Online Extra: Data cleaning 101
- By Joab Jackson
- Jan 09, 2006
So your office has three databases, and each one has a different spelling of one individual's name. Here's how to clean that data up:Step 1: Identify the data in need of cleaning
Not all data needs to be repaired. Concentrate your resources on the record sets with such low-quality levels that the mistakes could hinder, or already hinder, the project's mission. Try to get a gauge on how bad the quality of the data is. For large record sets, software from companies such as Firstlogic Inc. of LaCrosse, Wis., samples the data and reports on its general usability. Also, locate all the sources of data, if there are more than one.Step 2: Create or identify the ultimate source of the data elements
Parse the data structures into individual data elements, which will give you a framework for building definitive values for these elements. If you have multiple versions of the same basic information, identify the best source for that information. Does one database supercede the others?
Identify external sources of master data. For instance, the Postal Service keeps the authoritative list on ZIP codes as well as a set of rules of what street addresses are found within each ZIP code. Other elements, such as names, may not have a definitive source, such as names ('Jon' and 'John' are both correct spellings).
Compile a list of alternate definitions, such as multiple words for the same entity. Also, define what the null and default values should be for each data element.Step 3: Clean the data
Procure data quality vendor software. This software compares your data with some master source, business rules or with algorithms that can suss out correct forms of different types of information, and then correct the data.
For larger sets of data, you may want to consider setting up a data warehouse, which can aggregate the cleansed data in one central location. Data warehouses require extraction, transformation, transport and load (ETL) software that can move the data from the original databases into the warehouse. This aggregation also cuts down the load on the original database.

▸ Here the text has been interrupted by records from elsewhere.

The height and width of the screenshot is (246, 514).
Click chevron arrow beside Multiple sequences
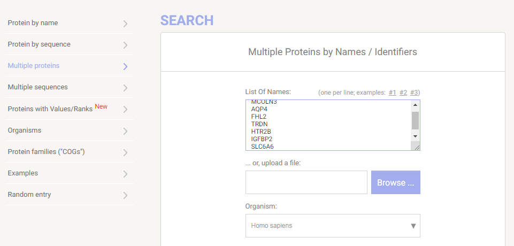pos(125,88)
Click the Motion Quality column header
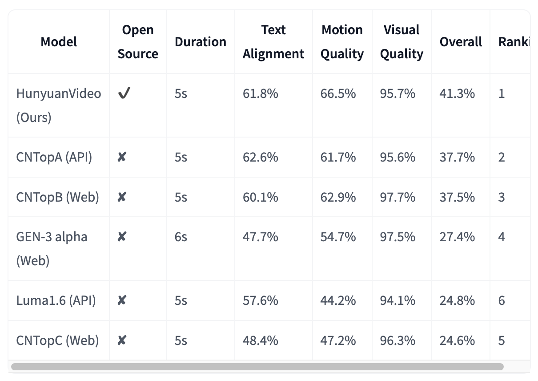This screenshot has height=381, width=538. coord(342,42)
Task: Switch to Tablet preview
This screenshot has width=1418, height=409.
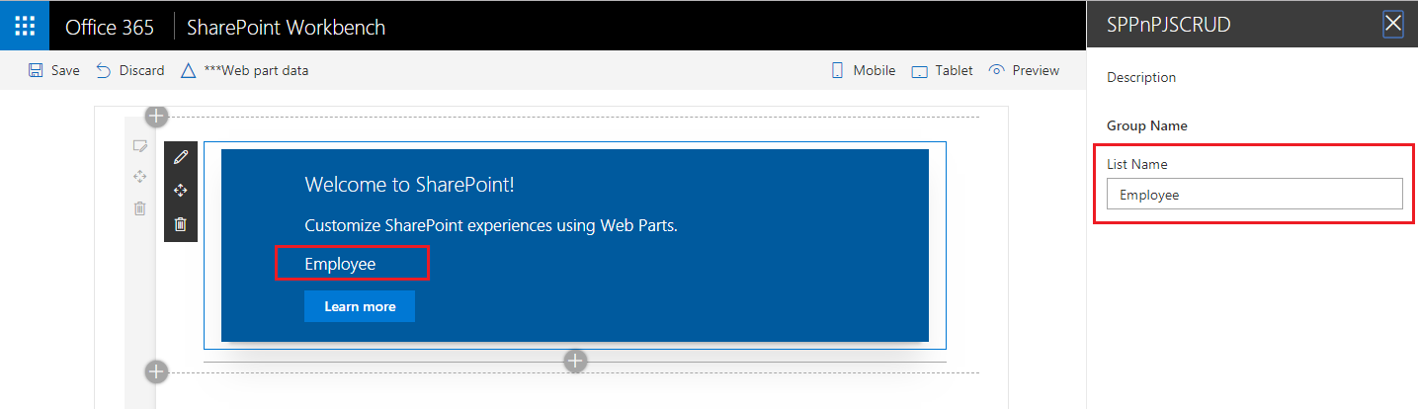Action: point(943,70)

Another option is to forgo data cleansing altogether and instead install software with more robust searching capabilities, which could be placed in between the databases and the end users. Companies that offer this software include Identity Systems of Old Greenwich, Conn. Such products look at phonetic matches, near misspellings, variant spellings and other anomalies, returning to users probable matches to their queries.Sources: Frank Dravis, Firstlogic; Ramesh Menon, Identity Systems
Joab Jackson is the senior technology editor for Government Computer News.